Prompt >> Copy the items below exactly, from the line containing "Click the crt.sh logo" through the line containing "Task: Enable the Password Protected checkbox", and leave out any pictures.

Data listing >>
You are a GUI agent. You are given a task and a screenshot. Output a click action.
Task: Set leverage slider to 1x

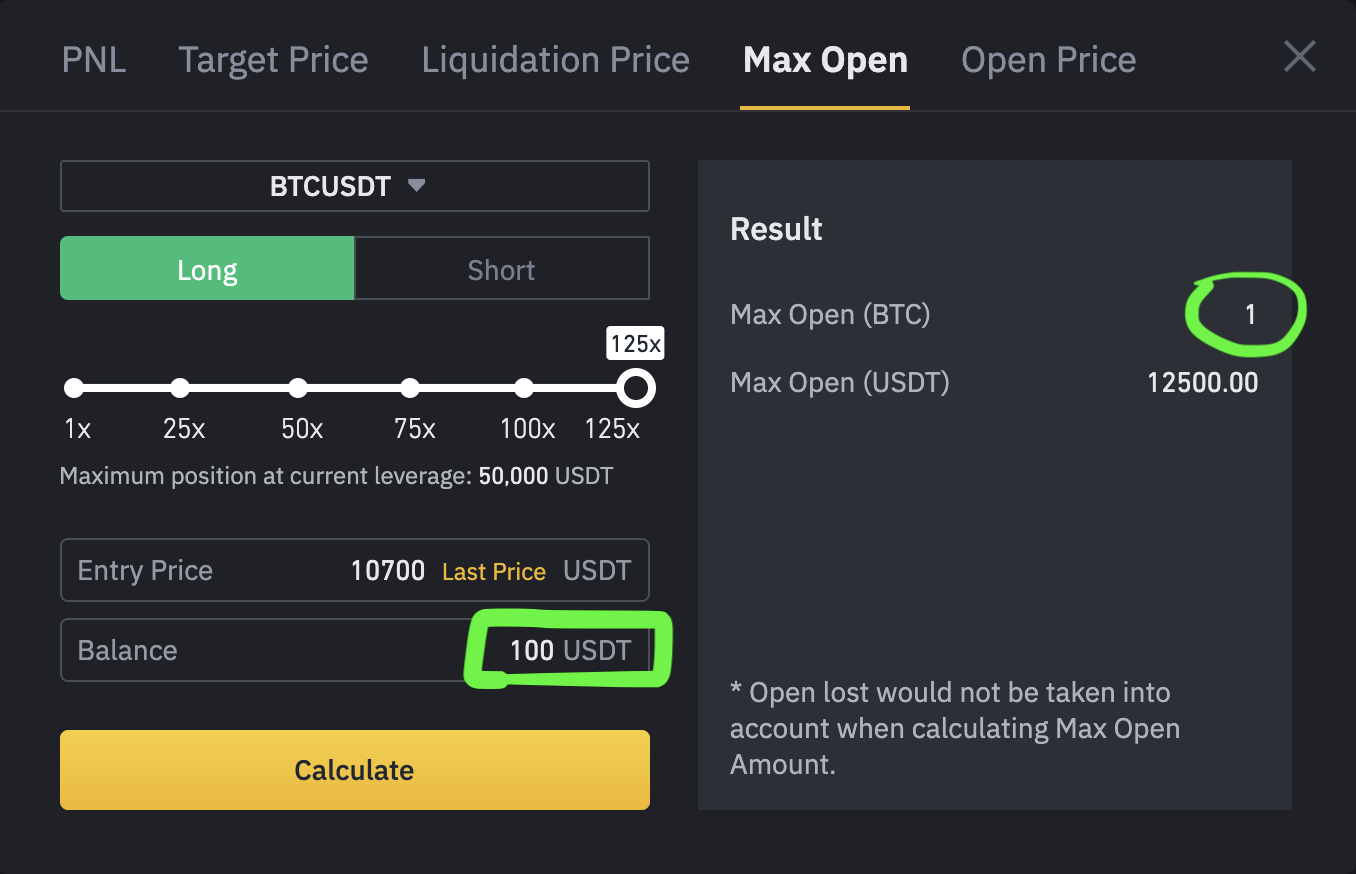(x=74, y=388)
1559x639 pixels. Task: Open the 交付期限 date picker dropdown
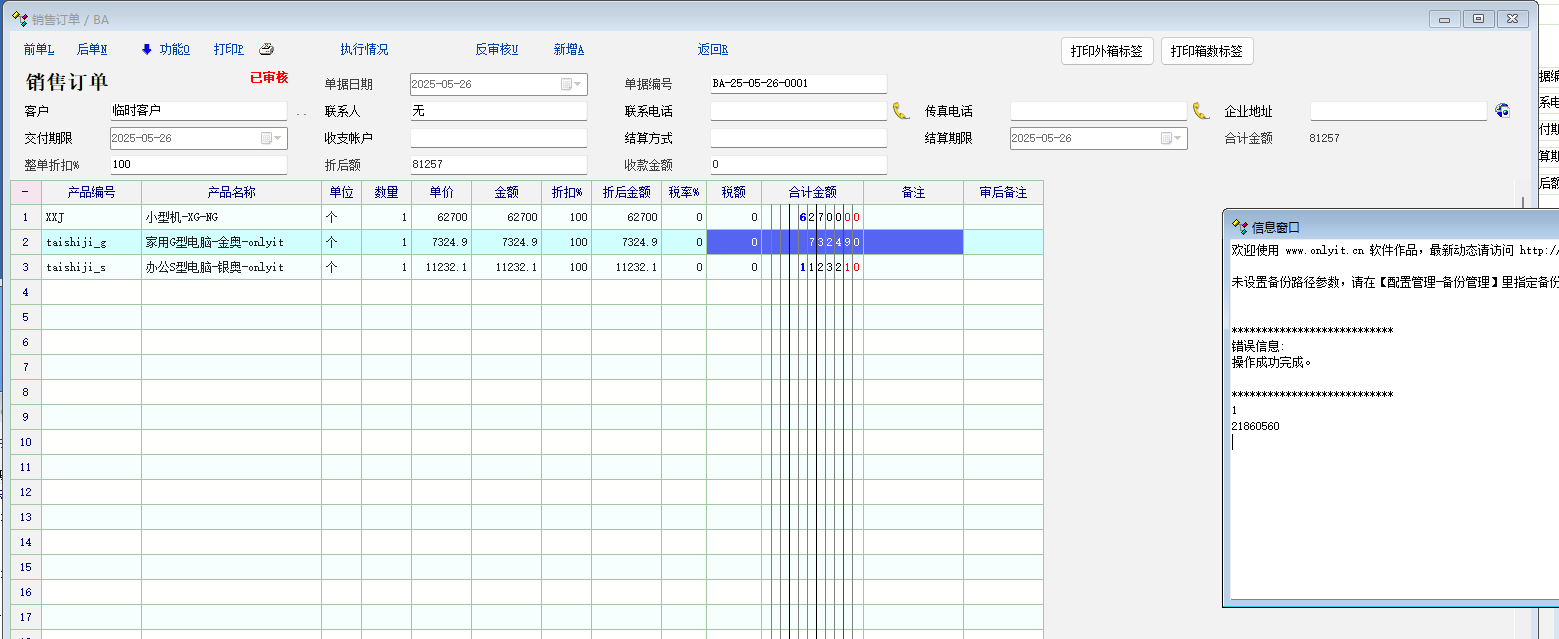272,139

* * *

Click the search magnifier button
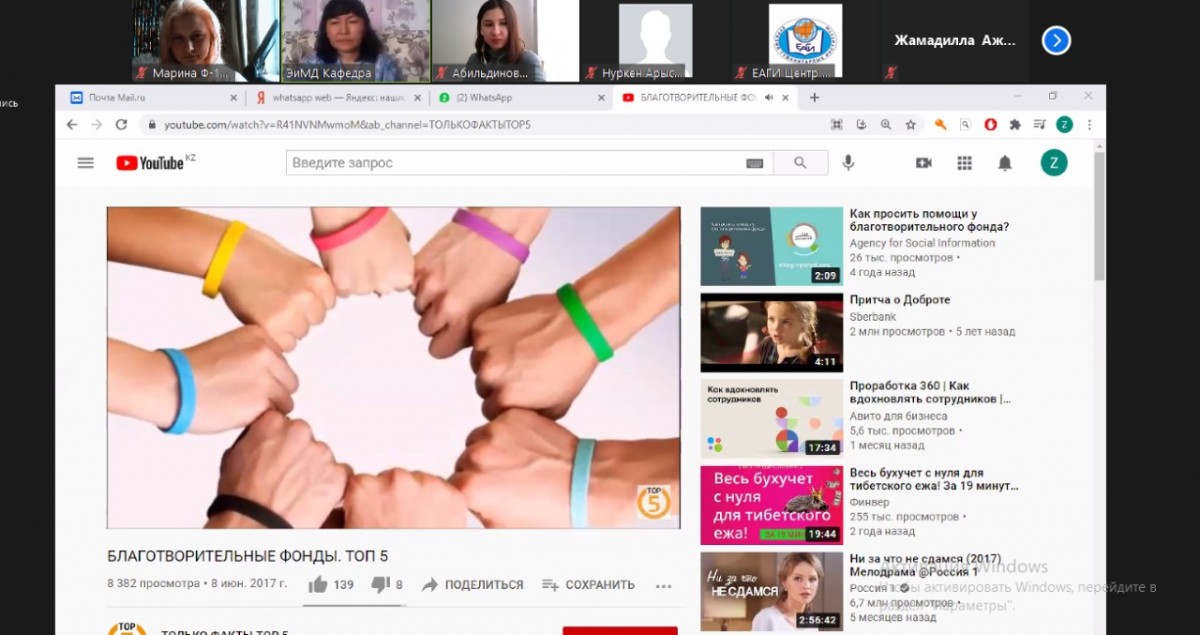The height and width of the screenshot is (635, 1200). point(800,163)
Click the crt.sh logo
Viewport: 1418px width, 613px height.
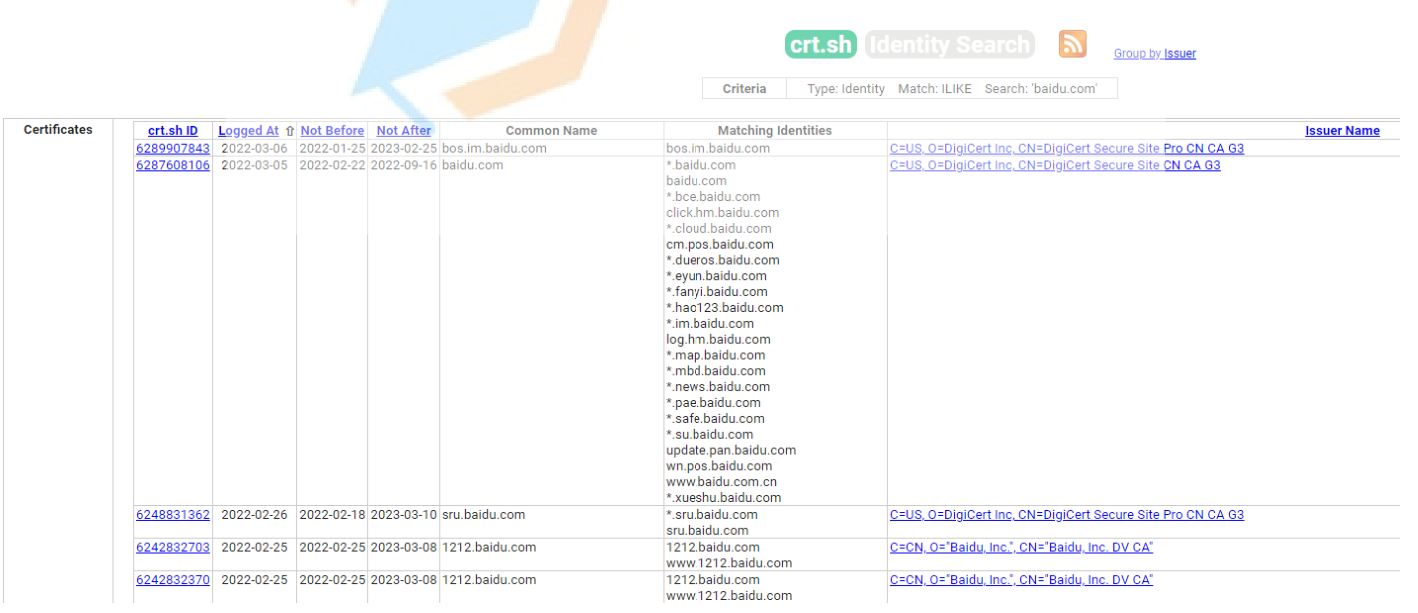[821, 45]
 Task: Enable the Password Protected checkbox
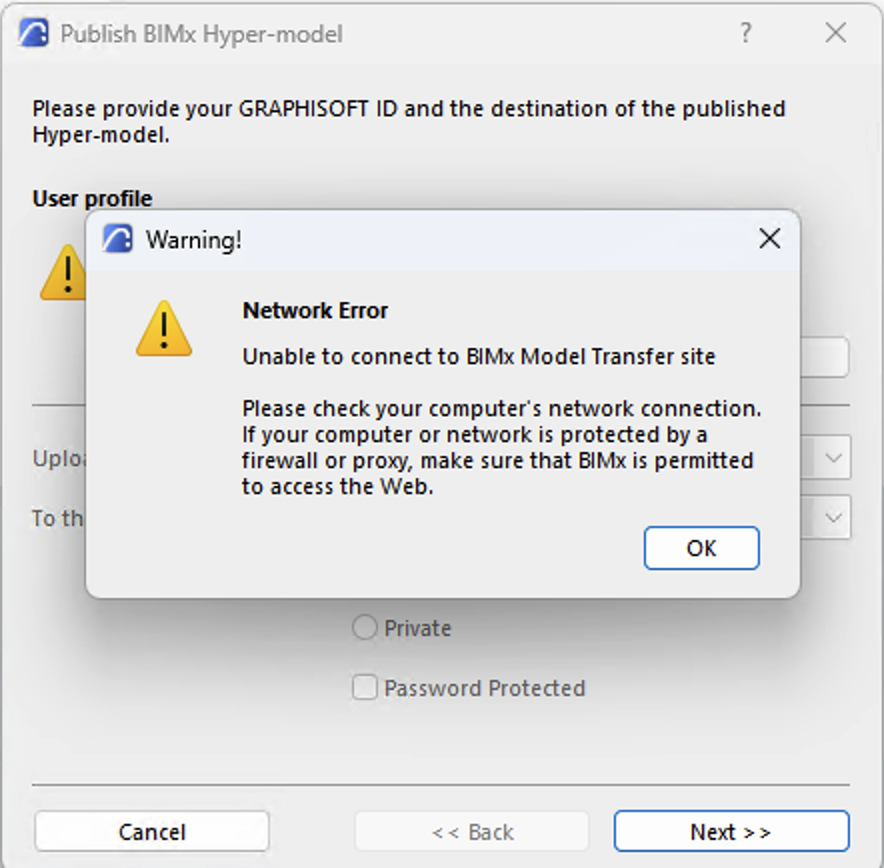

* * *

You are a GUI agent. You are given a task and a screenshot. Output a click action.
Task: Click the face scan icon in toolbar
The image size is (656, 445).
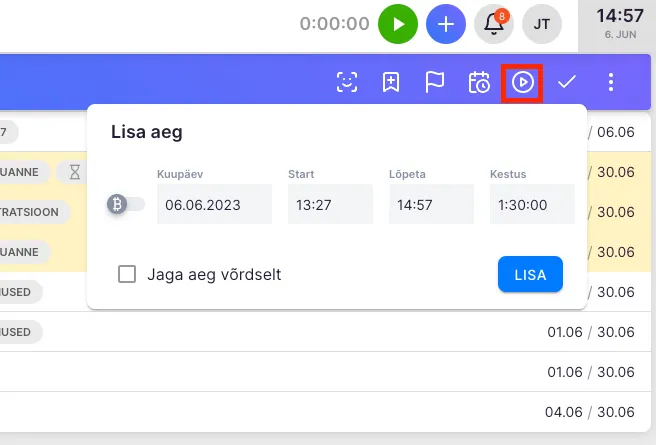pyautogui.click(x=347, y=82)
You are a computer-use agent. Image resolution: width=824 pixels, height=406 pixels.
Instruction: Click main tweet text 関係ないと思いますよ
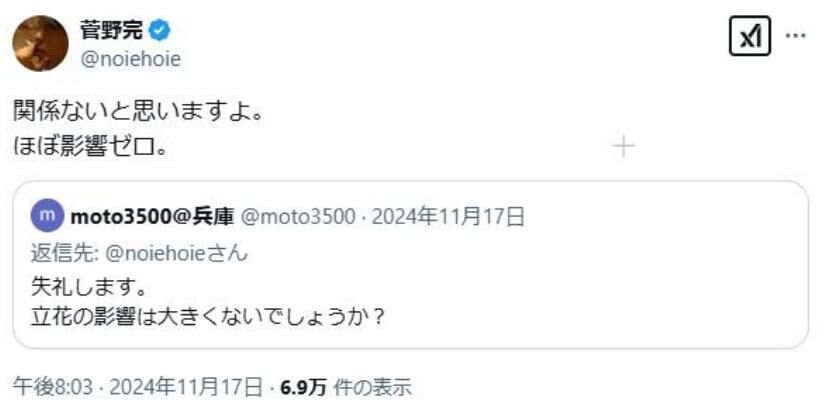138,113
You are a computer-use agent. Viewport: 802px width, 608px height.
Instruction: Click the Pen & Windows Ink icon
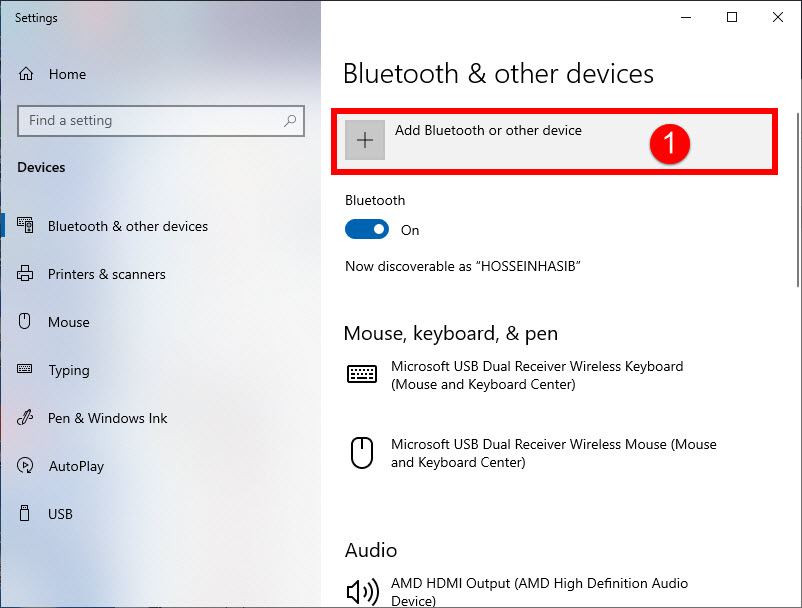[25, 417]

Task result >>
Click the crt.sh logo
Viewport: 1418px width, 613px height.
[821, 45]
 Task: Enable the Password Protected checkbox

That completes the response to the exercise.